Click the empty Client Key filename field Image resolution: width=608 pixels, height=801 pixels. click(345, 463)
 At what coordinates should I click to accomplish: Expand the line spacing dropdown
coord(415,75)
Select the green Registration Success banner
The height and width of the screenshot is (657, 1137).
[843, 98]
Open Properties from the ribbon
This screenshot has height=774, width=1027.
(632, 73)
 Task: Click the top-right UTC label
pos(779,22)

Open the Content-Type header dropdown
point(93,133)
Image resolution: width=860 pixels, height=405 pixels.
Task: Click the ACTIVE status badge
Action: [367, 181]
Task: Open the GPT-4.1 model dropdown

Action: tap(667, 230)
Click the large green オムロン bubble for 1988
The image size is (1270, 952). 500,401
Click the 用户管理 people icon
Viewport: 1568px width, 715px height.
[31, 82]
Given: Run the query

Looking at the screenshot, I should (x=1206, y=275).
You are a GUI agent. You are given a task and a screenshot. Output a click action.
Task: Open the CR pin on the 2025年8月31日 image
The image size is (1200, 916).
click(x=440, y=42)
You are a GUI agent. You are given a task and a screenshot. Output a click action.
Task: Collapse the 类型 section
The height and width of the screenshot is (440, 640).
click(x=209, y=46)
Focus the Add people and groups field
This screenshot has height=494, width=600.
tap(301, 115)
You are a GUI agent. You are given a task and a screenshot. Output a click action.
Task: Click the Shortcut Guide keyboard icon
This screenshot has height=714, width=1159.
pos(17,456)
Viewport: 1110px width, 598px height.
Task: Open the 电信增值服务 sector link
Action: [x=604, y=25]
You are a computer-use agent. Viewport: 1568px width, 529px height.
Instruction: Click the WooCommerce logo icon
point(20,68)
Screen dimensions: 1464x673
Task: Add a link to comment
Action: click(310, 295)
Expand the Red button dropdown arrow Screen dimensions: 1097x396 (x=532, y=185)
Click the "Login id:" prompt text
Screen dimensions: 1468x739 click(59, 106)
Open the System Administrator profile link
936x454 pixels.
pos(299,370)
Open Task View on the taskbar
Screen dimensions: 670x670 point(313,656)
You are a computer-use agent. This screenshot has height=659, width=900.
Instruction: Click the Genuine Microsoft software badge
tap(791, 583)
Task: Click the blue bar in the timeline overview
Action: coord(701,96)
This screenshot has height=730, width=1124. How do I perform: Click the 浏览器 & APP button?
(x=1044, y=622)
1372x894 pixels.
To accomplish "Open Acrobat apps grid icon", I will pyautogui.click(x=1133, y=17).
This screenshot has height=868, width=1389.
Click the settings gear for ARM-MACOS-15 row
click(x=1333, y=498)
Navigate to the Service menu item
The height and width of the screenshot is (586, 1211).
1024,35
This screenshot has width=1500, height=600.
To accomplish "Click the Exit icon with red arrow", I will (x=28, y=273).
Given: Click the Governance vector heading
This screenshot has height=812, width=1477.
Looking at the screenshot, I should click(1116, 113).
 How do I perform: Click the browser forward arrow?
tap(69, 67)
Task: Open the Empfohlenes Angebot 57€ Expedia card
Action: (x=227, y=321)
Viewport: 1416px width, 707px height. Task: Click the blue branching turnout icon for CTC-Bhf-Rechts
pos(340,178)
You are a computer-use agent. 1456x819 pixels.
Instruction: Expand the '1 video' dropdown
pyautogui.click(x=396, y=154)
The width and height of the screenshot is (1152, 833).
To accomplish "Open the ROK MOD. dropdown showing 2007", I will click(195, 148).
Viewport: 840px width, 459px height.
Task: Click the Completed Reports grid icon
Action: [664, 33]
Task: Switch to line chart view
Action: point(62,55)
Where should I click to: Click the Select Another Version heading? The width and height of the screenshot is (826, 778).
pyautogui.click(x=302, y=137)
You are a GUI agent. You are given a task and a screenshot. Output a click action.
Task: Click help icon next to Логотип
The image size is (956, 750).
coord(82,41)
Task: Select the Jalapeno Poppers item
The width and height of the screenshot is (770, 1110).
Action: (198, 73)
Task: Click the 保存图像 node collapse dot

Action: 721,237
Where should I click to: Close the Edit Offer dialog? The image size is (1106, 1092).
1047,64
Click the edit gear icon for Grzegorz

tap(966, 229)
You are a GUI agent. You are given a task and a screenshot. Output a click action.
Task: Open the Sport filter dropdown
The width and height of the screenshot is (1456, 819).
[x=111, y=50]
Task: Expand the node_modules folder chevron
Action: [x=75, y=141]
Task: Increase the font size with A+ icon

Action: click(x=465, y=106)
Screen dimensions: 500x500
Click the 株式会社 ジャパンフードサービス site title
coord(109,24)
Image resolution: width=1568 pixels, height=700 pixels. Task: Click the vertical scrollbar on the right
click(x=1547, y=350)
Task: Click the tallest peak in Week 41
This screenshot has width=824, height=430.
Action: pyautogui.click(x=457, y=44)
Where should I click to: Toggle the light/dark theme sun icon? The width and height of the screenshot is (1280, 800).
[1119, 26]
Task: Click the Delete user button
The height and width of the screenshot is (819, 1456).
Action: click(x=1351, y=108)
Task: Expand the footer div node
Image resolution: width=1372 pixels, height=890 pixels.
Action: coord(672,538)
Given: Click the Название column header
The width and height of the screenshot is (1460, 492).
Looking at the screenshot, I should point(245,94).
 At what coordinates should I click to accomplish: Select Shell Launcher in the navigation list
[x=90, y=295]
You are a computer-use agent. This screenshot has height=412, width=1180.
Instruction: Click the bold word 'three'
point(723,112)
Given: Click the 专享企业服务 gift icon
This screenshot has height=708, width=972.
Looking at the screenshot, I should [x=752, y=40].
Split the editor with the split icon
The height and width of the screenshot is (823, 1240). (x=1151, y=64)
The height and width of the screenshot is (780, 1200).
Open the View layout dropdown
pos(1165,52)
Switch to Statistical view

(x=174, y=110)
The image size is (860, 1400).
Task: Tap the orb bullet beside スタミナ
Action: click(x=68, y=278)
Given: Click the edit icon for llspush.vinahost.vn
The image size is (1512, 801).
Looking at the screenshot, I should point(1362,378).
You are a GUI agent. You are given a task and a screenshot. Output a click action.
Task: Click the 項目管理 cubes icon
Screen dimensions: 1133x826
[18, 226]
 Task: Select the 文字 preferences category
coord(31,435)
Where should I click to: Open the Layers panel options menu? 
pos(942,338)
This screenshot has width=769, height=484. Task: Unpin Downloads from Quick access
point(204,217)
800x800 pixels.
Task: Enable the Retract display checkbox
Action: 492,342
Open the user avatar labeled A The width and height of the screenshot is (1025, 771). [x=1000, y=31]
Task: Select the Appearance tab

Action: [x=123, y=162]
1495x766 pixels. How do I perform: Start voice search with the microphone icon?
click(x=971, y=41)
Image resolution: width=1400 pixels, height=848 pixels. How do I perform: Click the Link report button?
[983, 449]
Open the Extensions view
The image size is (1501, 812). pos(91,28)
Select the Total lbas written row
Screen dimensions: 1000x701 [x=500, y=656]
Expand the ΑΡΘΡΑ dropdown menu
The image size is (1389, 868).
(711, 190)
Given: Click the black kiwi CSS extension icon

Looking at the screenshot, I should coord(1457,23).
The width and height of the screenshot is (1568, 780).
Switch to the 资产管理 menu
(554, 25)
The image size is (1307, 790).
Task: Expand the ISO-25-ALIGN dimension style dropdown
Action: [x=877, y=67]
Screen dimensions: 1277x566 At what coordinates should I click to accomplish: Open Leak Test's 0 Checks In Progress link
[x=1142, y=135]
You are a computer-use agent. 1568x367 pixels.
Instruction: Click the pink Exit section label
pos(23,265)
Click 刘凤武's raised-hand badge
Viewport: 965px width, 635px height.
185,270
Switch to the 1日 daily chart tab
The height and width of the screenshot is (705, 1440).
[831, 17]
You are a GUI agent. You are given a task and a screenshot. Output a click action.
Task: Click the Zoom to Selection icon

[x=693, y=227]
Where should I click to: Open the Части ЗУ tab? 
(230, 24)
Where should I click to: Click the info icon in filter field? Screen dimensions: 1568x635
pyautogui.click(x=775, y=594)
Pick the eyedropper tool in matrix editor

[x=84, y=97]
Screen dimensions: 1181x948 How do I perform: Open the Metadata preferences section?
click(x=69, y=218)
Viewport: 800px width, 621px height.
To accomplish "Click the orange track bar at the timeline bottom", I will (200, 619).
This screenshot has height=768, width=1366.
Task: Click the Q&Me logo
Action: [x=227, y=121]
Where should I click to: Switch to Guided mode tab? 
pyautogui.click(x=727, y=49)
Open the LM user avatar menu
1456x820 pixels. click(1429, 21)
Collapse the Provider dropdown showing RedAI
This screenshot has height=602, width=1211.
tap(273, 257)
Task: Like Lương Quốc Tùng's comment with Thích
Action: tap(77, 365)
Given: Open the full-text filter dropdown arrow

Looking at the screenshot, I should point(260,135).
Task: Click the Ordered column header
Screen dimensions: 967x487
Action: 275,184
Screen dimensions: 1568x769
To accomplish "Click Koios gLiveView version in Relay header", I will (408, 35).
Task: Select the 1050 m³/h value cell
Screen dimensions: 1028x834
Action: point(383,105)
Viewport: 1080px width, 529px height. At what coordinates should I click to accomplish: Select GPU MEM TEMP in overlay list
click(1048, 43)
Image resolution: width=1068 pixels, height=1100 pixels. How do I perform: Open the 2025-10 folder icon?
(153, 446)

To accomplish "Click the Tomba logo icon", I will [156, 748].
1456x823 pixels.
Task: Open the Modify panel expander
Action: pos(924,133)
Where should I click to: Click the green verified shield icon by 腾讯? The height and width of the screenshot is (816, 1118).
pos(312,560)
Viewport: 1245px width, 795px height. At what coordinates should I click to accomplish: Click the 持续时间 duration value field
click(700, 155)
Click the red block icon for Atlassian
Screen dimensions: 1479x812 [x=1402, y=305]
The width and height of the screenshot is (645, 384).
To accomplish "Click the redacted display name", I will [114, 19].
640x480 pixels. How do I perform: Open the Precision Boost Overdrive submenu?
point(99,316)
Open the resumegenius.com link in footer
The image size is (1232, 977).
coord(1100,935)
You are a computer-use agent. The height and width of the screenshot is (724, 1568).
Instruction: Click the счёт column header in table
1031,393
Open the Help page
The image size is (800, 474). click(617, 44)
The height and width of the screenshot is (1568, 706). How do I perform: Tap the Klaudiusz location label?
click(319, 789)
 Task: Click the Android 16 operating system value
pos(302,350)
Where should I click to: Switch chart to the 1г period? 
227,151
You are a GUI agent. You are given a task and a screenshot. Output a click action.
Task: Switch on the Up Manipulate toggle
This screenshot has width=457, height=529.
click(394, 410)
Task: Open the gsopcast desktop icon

:: Challenge ::
Rewrite everything from the line containing "The height and width of the screenshot is (780, 1200)." down to the line containing "Action: click(x=68, y=278)", both included, as a Markdown table with columns Row and Text. Number each line in Row and skip any blank lines.

:: Completed task ::
| Row | Text |
|---|---|
| 1 | The height and width of the screenshot is (780, 1200). |
| 2 | Open the View layout dropdown |
| 3 | pos(1165,52) |
| 4 | Switch to Statistical view |
| 5 | (x=174, y=110) |
| 6 | The image size is (860, 1400). |
| 7 | Task: Tap the orb bullet beside スタミナ |
| 8 | Action: click(x=68, y=278) |